** Opening EXTRACTED RECORDS block **

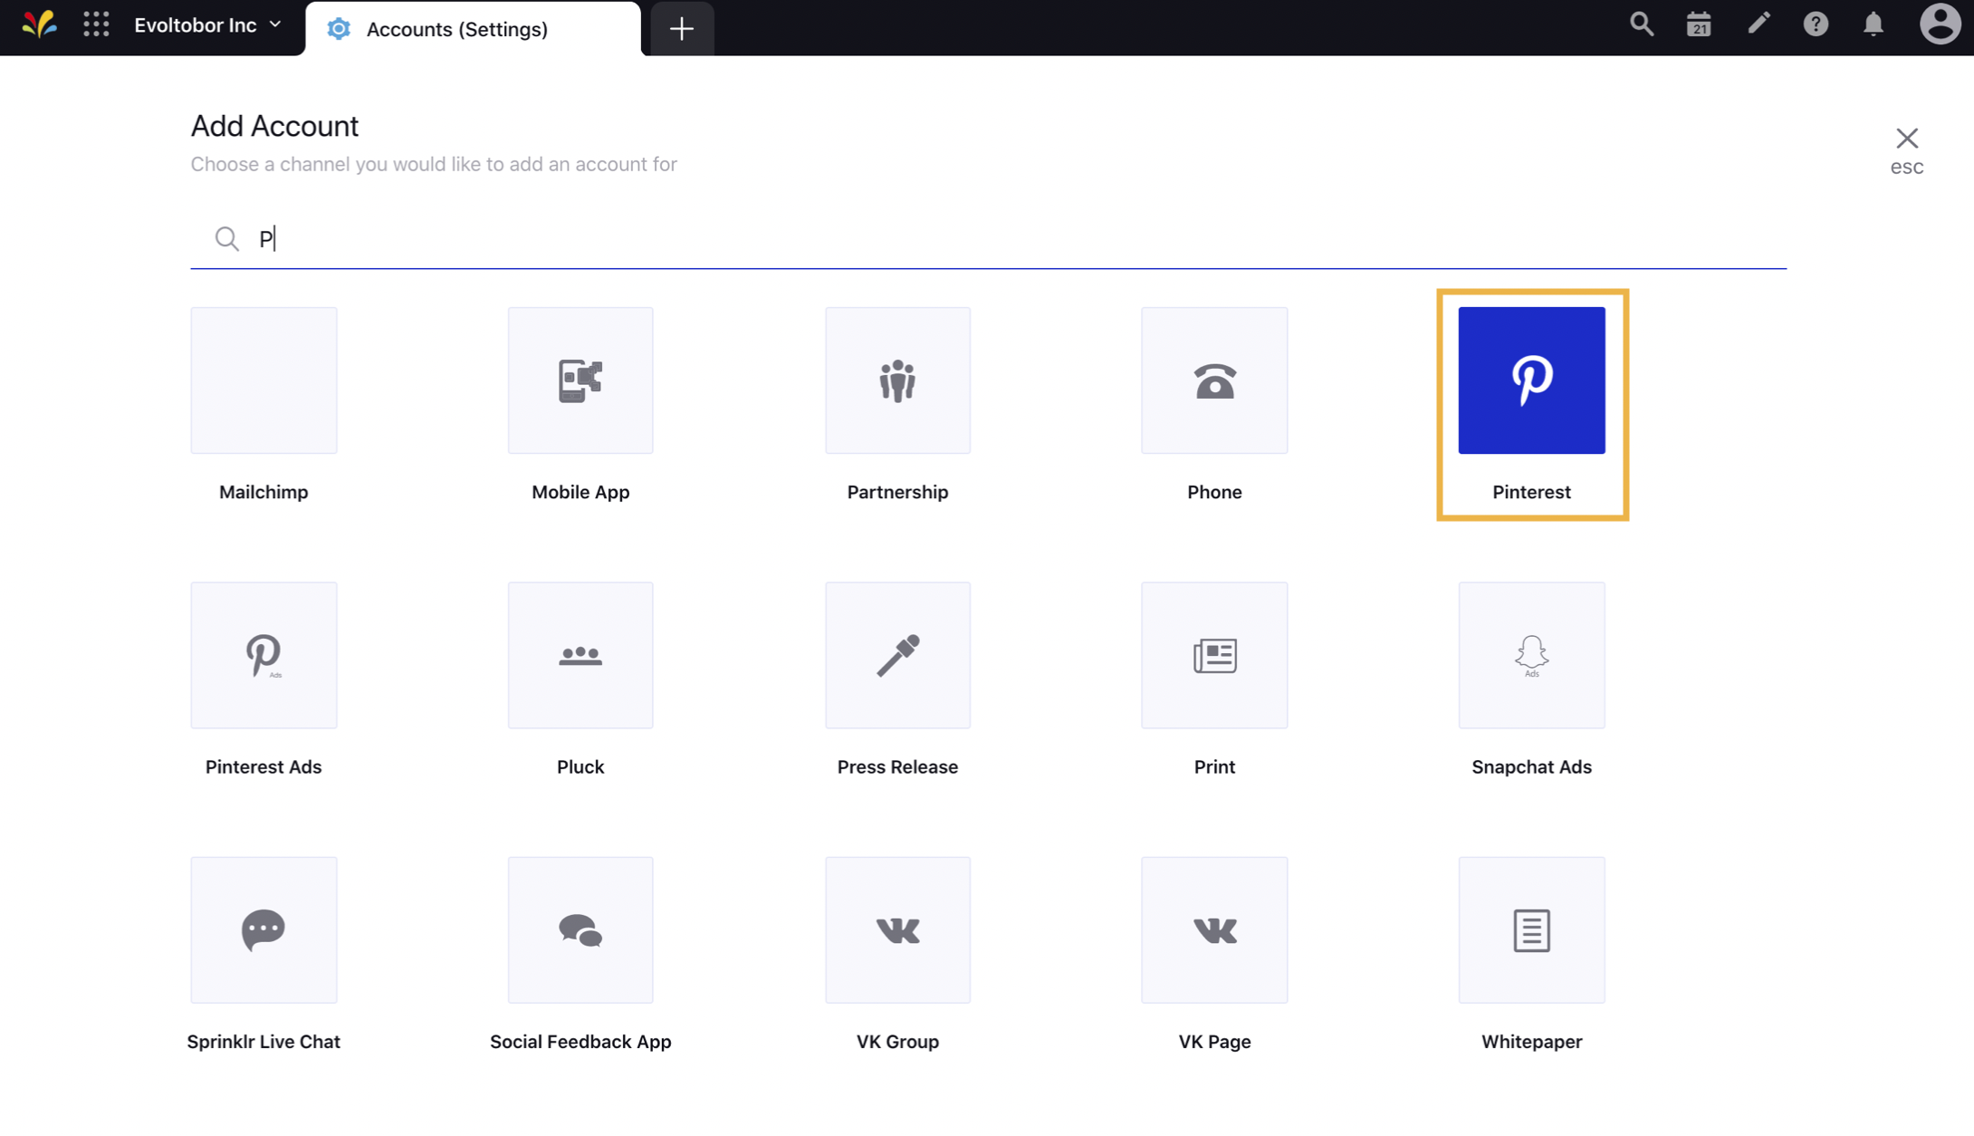Image resolution: width=1974 pixels, height=1136 pixels.
Task: Click the Print channel icon
Action: (1213, 655)
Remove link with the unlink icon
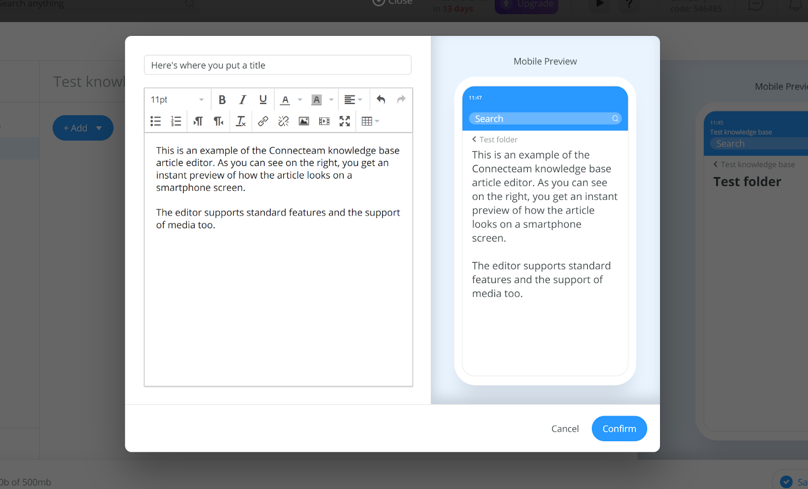This screenshot has width=808, height=489. pyautogui.click(x=283, y=121)
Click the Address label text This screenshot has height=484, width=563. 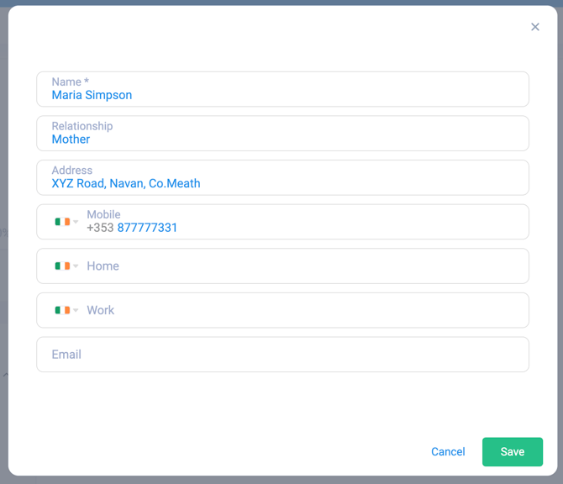[x=72, y=171]
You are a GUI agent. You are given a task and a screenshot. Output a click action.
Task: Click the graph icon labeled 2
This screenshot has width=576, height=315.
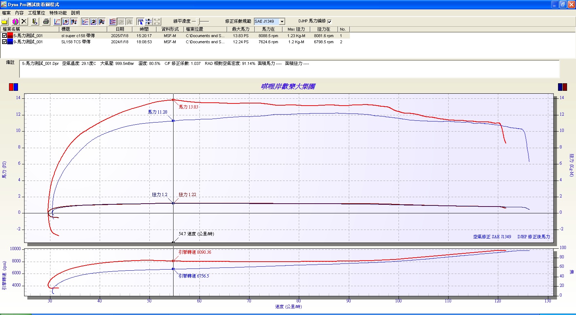tap(93, 22)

** Closing EXTRACTED RECORDS block **

Starting with the line that contains "You are a GUI", give the lines again exactly as they appear through the last line of the data, pictures excluded.

You are a GUI agent. You are given a task and a screenshot. Output a click action.
Task: Click the graph icon labeled 2
This screenshot has width=576, height=315.
tap(93, 22)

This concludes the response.